*Task statement*. Copy out the portion of the text on Afghan refugees in Pakistan starting at "The spotlight on" and ending at "fail to assimilate.", word for word.

The objects of their ire were Afghan refugees, millions of whom reside here in Pakistan. They are hardly newcomers — many fled war, Russian occupation or Taliban rule years or even decades ago. Many were born in Pakistan.
But the recent demonstration was a sign of bubbling discontent about Afghans in Pakistan, who comprise the world's largest refugee population. While their presence has long been a source of tension, Pakistani politicians and the media are increasingly exaggerating their numbers and identifying them as a problem that must be solved as the neighboring nations eye the finale of the U.S.-led Afghan war, remote as that seems for now.
On an official visit to Australia last month, Pakistani Prime Minister Yousuf Raza Gilani called on the international community to help repatriate Afghans, who he said were "causing numerous difficulties" and spreading polio. In a recent interview, Interior Minister Rehman Malik accused the refugees of being "involved in criminal activities," and said sending Afghans home was among Pakistan's priorities.
The spotlight on Afghan refugees comes as the ever-wary neighbors trade barbs about cross-border violence and a potential negotiated settlement to the war in Afghanistan. Afghan officials, like their U.S. counterparts, have blamed Pakistan for fueling the Taliban insurgency, a claim Pakistan denies. But Pakistan wants a key role in reconciliation, and the refugees — who by most accounts Pakistan has hosted fairly graciously — could provide leverage.
At the same time, persistent violence has led to a decrease in refugee returns to Afghanistan, and there is scant sign that those remaining will soon leave. Amid a failing economy and political jockeying ahead of 2013 elections in Pakistan, analysts say Afghans are convenient targets. Indeed, the argument here echoes the U.S. immigration debate, with concerns about foreigners who commit crimes, steal jobs and fail to assimilate.
"We have been treating them as our brothers," said Sher Bahadur, 64, one Nowshera resident who joined the recent demonstration, which took place after a fight between Pakistanis and Afghans. "Now the situation is so bad that we fear they have the might, power and resources to displace us."
The complaints are not new, but the tenor has alarmed Afghan officials. One senior Afghan official, speaking on the condition of anonymity, said Pakistan is showing "early signs of new pressure" over refugees. The official said it was unclear whether the motivation is a desire to see Afghans leave, win additional refugee aid or blame Afghans for Taliban activity inside Pakistan.
According to the United Nations High Commissioner for Refugees, 1.7 million registered Afghan refugees live in Pakistan; the government says the figure is around 2 million. Another 1 million are believed to be in Pakistan illegally, said Habibullah Khan, secretary of the government's States and Frontiers Regions Division. In the first 10 months of 2011, 43,000 Afghan refugees returned home, a figure that was 59 percent lower than the same period last year, the UNHCR said.
The majority of refugees are ethnic Pashtuns who have blended into Pakistan's Pashtun-dominant belt along the border, which has long been poorly patrolled and traversed by migrant populations, including militants. Afghanistan, in fact, does not recognize the border, nor do many Pashtuns.
Originally housed in camps, most refugees now live in regular neighborhoods, where some have become fixtures in the transportation, clothing and carpet industries. Most are poorly-paid laborers.

*Dataset excerpts*.
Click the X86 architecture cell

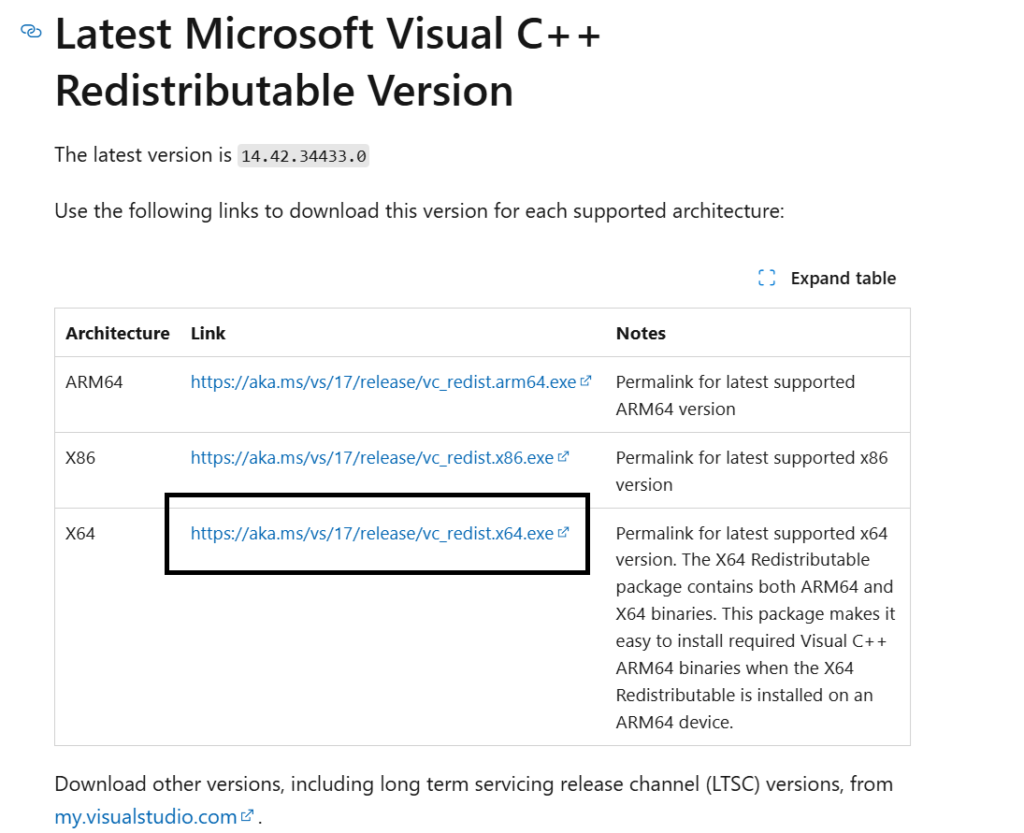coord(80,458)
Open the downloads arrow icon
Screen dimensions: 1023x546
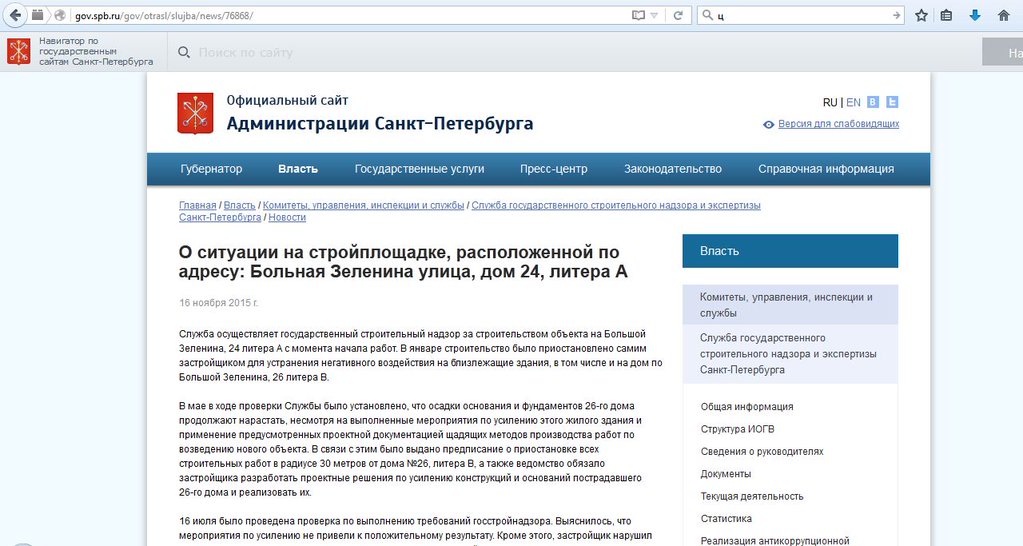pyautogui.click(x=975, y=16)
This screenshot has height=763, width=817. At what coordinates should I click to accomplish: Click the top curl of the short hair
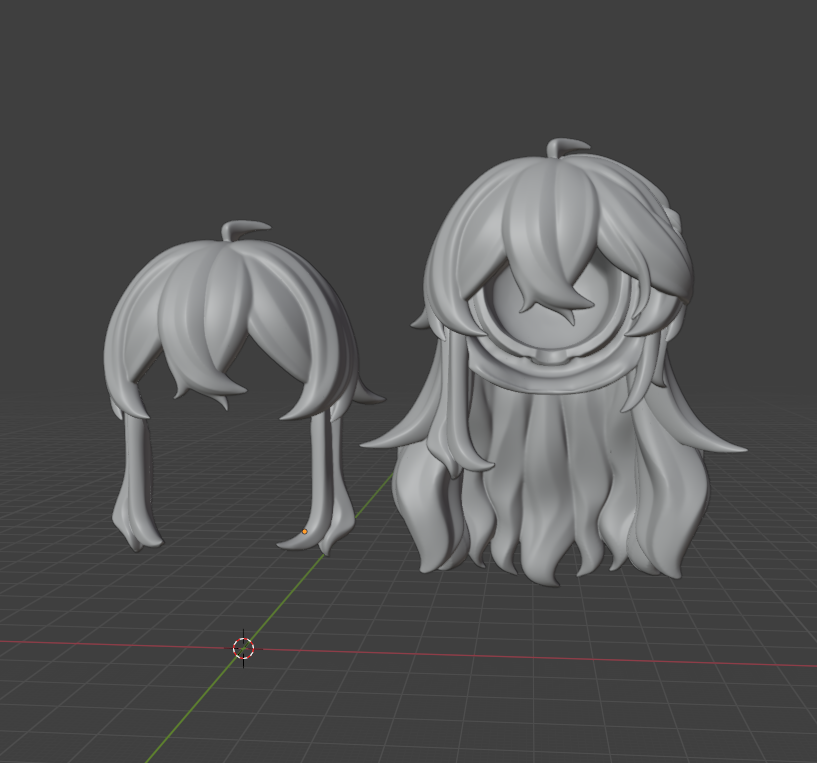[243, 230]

---

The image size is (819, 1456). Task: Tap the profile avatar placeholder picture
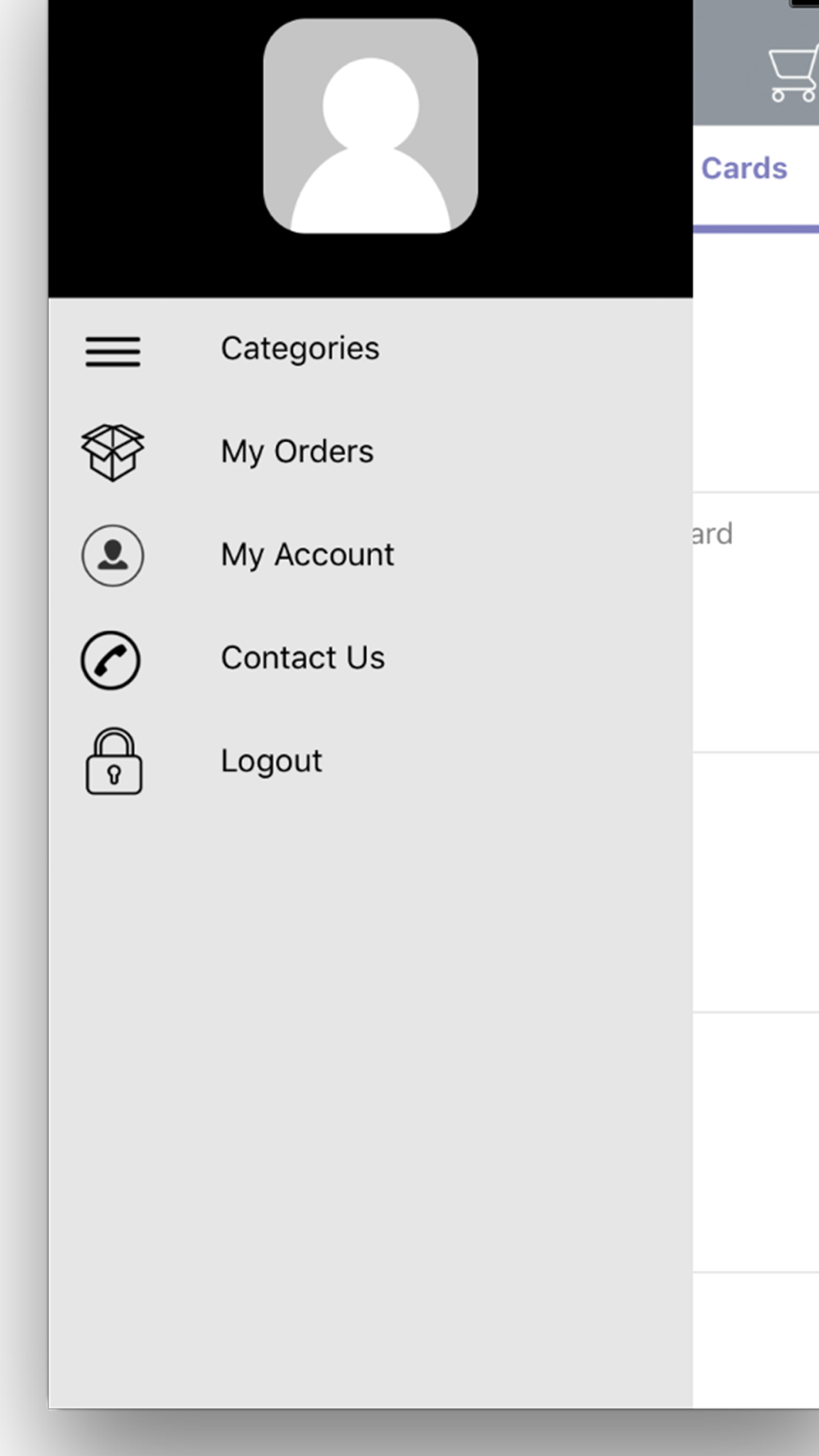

---

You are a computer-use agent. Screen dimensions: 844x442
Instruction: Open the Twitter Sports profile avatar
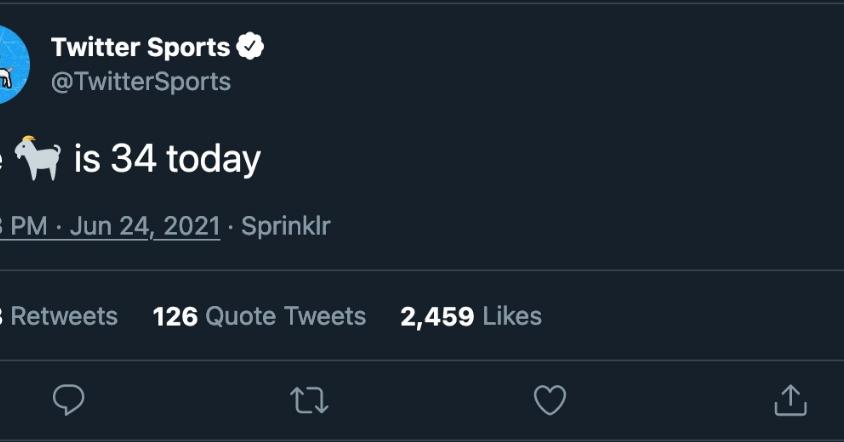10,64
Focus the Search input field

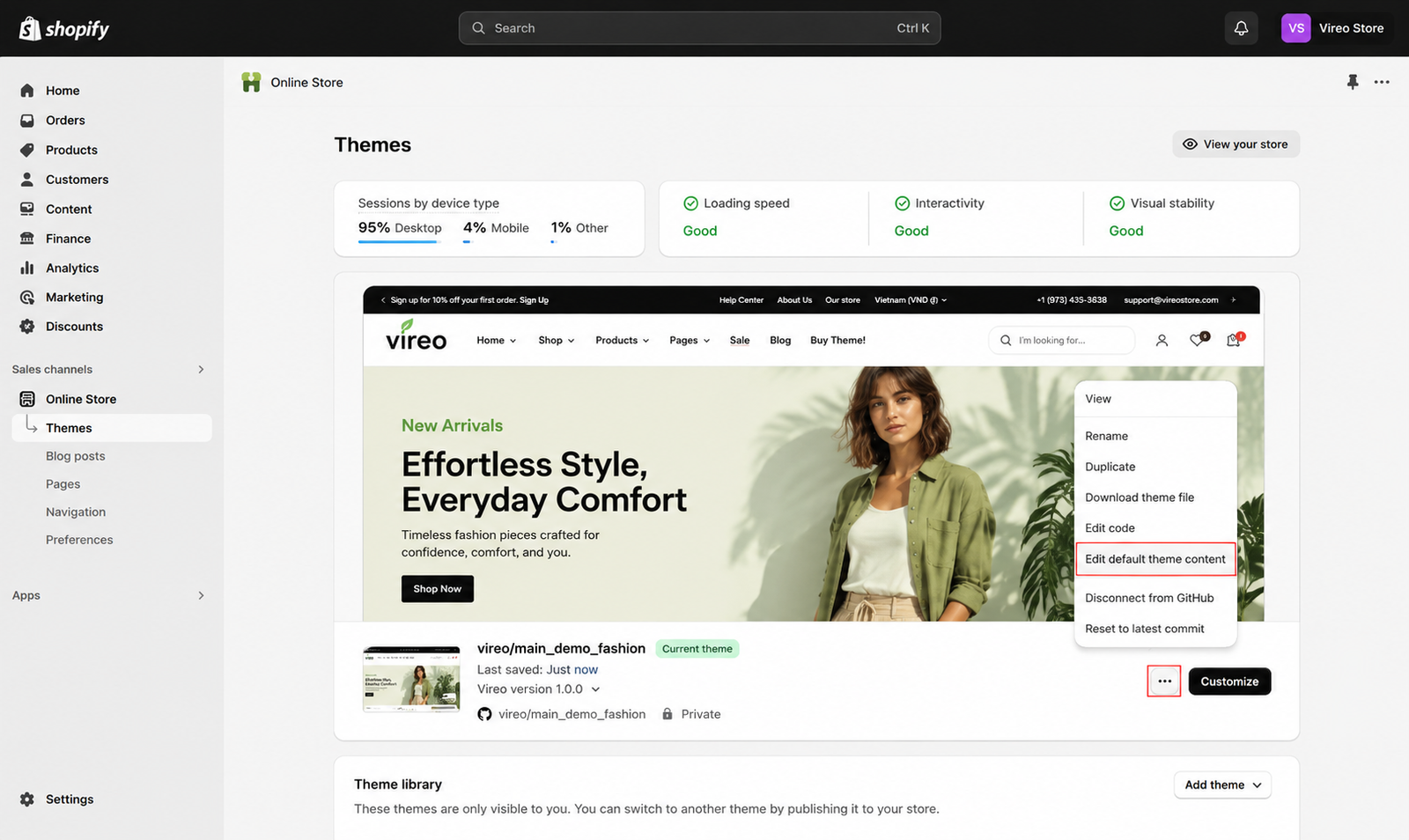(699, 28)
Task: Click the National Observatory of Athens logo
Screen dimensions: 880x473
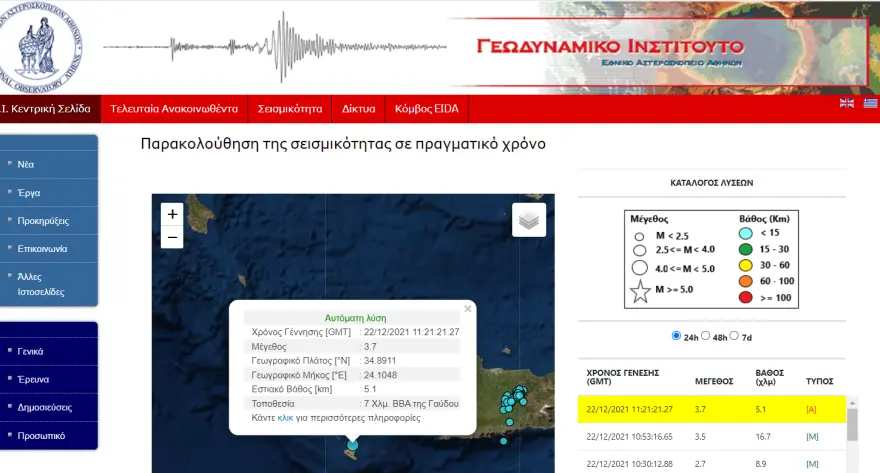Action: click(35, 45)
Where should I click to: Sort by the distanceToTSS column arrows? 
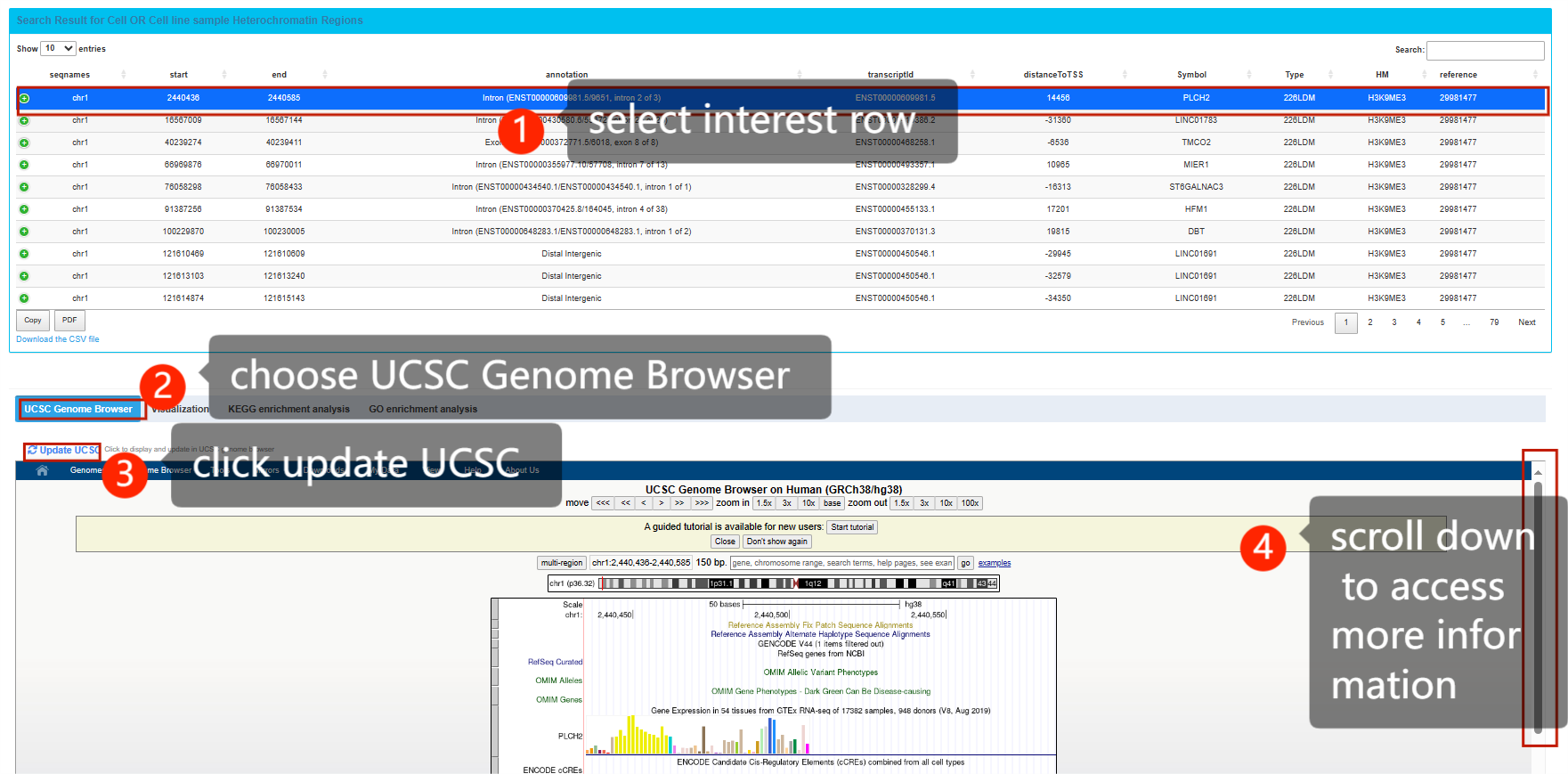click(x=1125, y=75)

*Answer to this task*.
The spotlight on Afghan refugees comes as the ever-wary neighbors trade barbs about cross-border violence and a potential negotiated settlement to the war in Afghanistan. Afghan officials, like their U.S. counterparts, have blamed Pakistan for fueling the Taliban insurgency, a claim Pakistan denies. But Pakistan wants a key role in reconciliation, and the refugees — who by most accounts Pakistan has hosted fairly graciously — could provide leverage.
At the same time, persistent violence has led to a decrease in refugee returns to Afghanistan, and there is scant sign that those remaining will soon leave. Amid a failing economy and political jockeying ahead of 2013 elections in Pakistan, analysts say Afghans are convenient targets. Indeed, the argument here echoes the U.S. immigration debate, with concerns about foreigners who commit crimes, steal jobs and fail to assimilate.